When inspections don't happen in cafeterias, it's not the school's fault. Cafeteria workers don't inspect themselves. It's up to state and local health authorities to schedule inspections, and many health departments are severely understaffed, particularly those in small towns and rural areas.

In some places, "we could get down on our hands and knees and beg, but they are only staffed to do certain things, and you cannot get them to come twice a year," said Janey Thornton, president of the School Nutrition Association and a child nutrition director in Hardin County, Ky., public schools.

When Congress doubled the inspection requirement, lawmakers didn't provide any money for more inspections.

"This was a federal mandate which came down with no resources to support increased levels of inspection," said Paul E. Jarris, executive director of the Association of State and Territorial Health Officials.

Schools are also lower on the priority list for health departments, because there are fewer outbreaks in schools than in restaurants, government data indicate. School cafeterias were the source of only about 3 percent of the 7,390 food poisoning outbreaks reported between 1990 and 1999, say congressional investigators and the Centers for Disease Control and Prevention.

"The system in many states, left to work on its own, would inspect schools perhaps less frequently than it would a more high-risk setting," Jarris said. "A number of states and locals would look at this as an arbitrary rule and really not a rule based on performance."

Among the more well-known outbreaks, hundreds of Michigan school children and teachers got sick from hepatitis A-tainted strawberries in 1997, and 11 children in Finley, Wash., got sick in 1998 from school tacos made with ground beef that had been contaminated with E. coli.

Thornton contends cafeteria workers are generally better trained than restaurant workers.

She pointed out that schools are the only retail food service operations required by federal law to have food-safety plans similar to those required in meat and poultry plants. The standards require a scientific look at vulnerable places in the production chain and constant monitoring of those points.
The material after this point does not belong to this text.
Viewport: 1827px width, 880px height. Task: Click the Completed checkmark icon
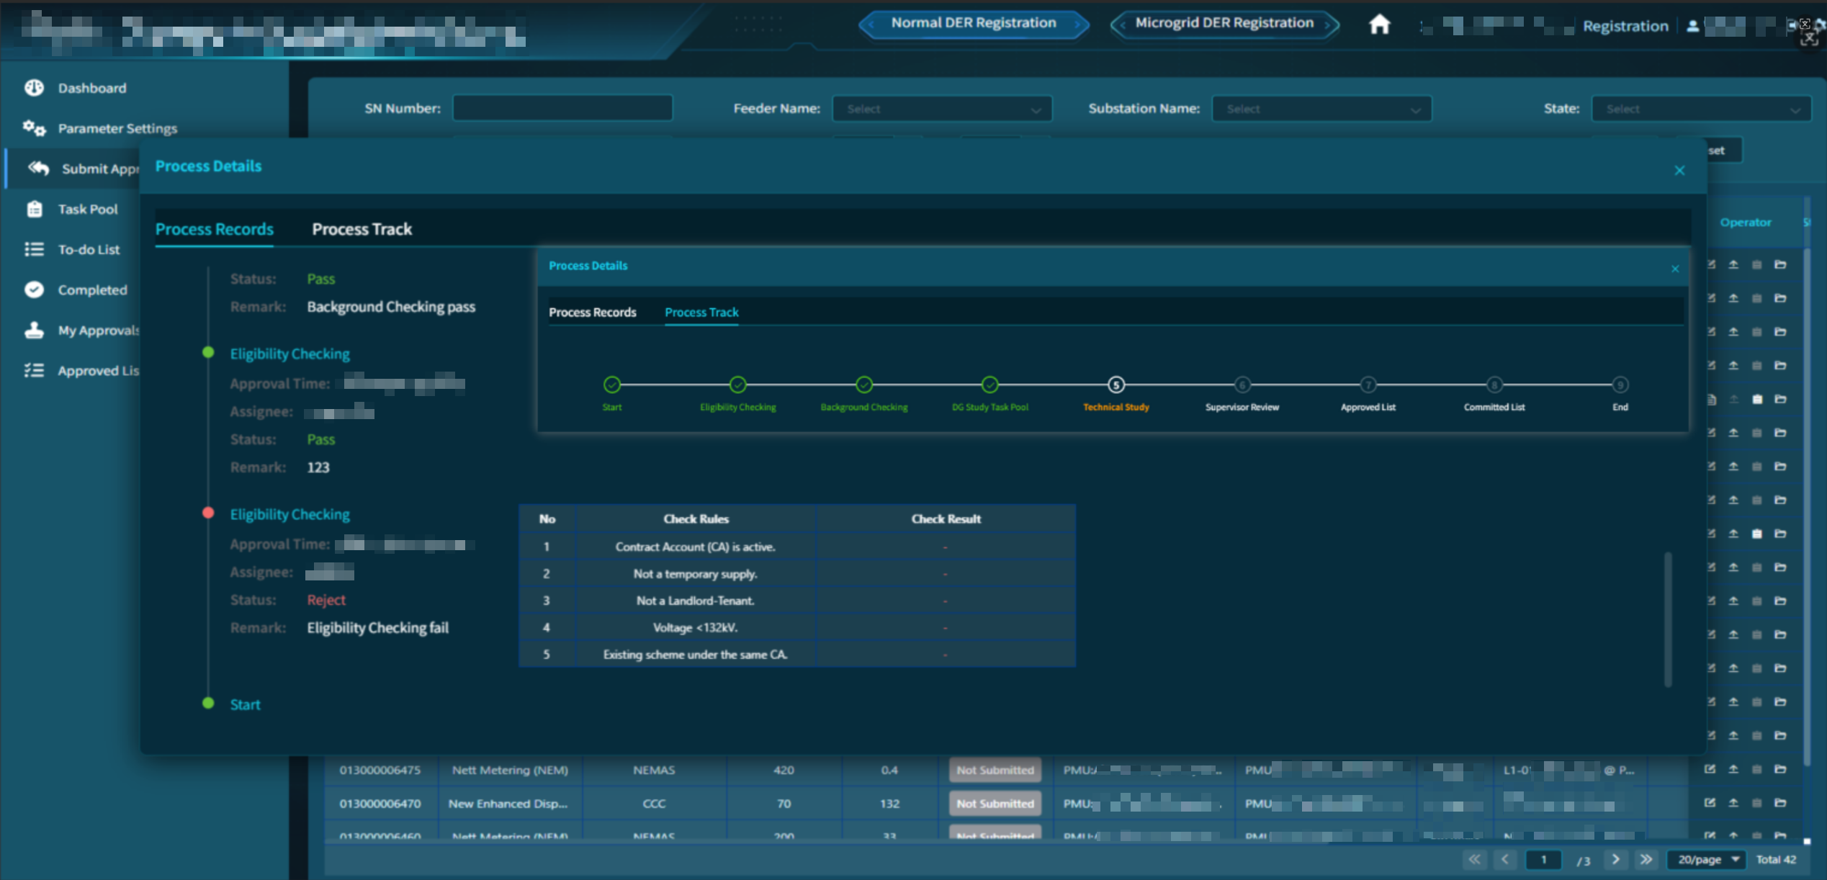click(34, 289)
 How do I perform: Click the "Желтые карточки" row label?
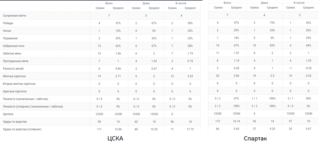click(x=14, y=76)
"We do daily self-inspection and record all temperatures of foods when foods are put on the line. They're checked for temperatures every 30 minutes," Thornton said. "We don't know ever when the health department is going to come. Therefore, we're not operating for the health department."

While outbreaks in schools are rare, children are at greater risk for complications from E. coli, salmonella and other foodborne germs, said Iowa Sen. Tom Harkin, chairman of the Senate Agriculture Committee.

"For that reason, we have to remain vigilant and do all that we can to ensure that our school food safety system provides the best possible protection for our kids," Harkin said.